**Document section:**
The rule announced in 16 C.J.S., Constitutional Law, section 139(2), is as follows: "The legislature may not delegate to the courts the power to determine the conditions on which certain territory shall be included within, added to, or detached from, municipalities and other governmental subdivisions; but the courts may be authorized to determine questions of fact, such as the question whether the law has been complied with."
See also Punke v. Village of Elliott, 364 Ill. 604, 5 N.E.2d 389; Hunter v. City of Tracy, 104 Minn. 378, 116 N.W. 922; Wiseman v. Calvert, 134 W. Va. 303, 59 S.E.2d 445; 69 A.L.R., annotation 266.
In Denny v. Des Moines County, 143 Iowa 466, 472, 121 N.W. 1066, 1069, we said: "It is well settled in this state that the Legislature may provide for the exercise by a court of the power to judicially determine facts which are made the conditions on which authority may be exercised by officers to whom is delegated the exercise of legislative and executive power."
IV. A third type of annexation is where the statute prescribes a few proper conditions which the court must find have been met, such as population facts, and character and description of the territory, and then authorizes the court "in its discretion" to decree annexation or to so decree if the annexation "ought to be granted" or to so decree if "it shall be to the public interest" or to so decree if the area "ought justly to be included in the municipality" or in general to decree "as justice may require." These are the statutes that have been attacked as unconstitutional on the ground that they delegate legislative power to the courts.

**Prompt:** Carry on the discussion of delegating annexation power to the courts, beginning right after its final sentence. The listing that comes next is not required for anything here.

**Information provided:**
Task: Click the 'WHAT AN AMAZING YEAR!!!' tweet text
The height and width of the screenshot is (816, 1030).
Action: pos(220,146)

**The answer:**
In the case of In re Brenke, 105 Minn. 84, 87, 117 N.W. 157, 158, proceedings were had for the detachment of agricultural lands from a municipality under a statute providing for court trial and further providing the court may "in its discretion" grant or refuse the same. In holding this statute unconstitutional "beyond doubt" the opinion states:
"That this is a delegation of legislative power and discretion to the court is quite clear. The organization of municipalities, including the extent of territory to be embraced within their limits, is exclusively legislative, and cannot be referred for a determination to the courts. * * *
"Had the act defined the conditions upon which land might be detached, directing the court, upon finding the necessary facts, to grant the relief, a different situation would be presented."
In the case of Udall v. Severn, 52 Ariz. 65, 68, 79 P.2d 347, 348, the court held:
"The power to create and to destroy municipal corporations, and to enlarge or diminish their boundaries is universally held to be solely and exclusively the exercise of legislative power. We do not know of any well-considered cases which hold to the contrary. [Citing cases.] When, therefore, the question before the court is whether or not a statute which confers upon the courts the final power to determine whether land should be annexed to an existing municipal corporation is constitutional, and the only limitation upon the exercise of that power is that the court shall determine the issue without any standard or rule to guide it but its own view as to the political and economic expediency of the annexation, it would seem axiomatic that the power so to be exercised by the court was legislative in its nature, rather than judicial."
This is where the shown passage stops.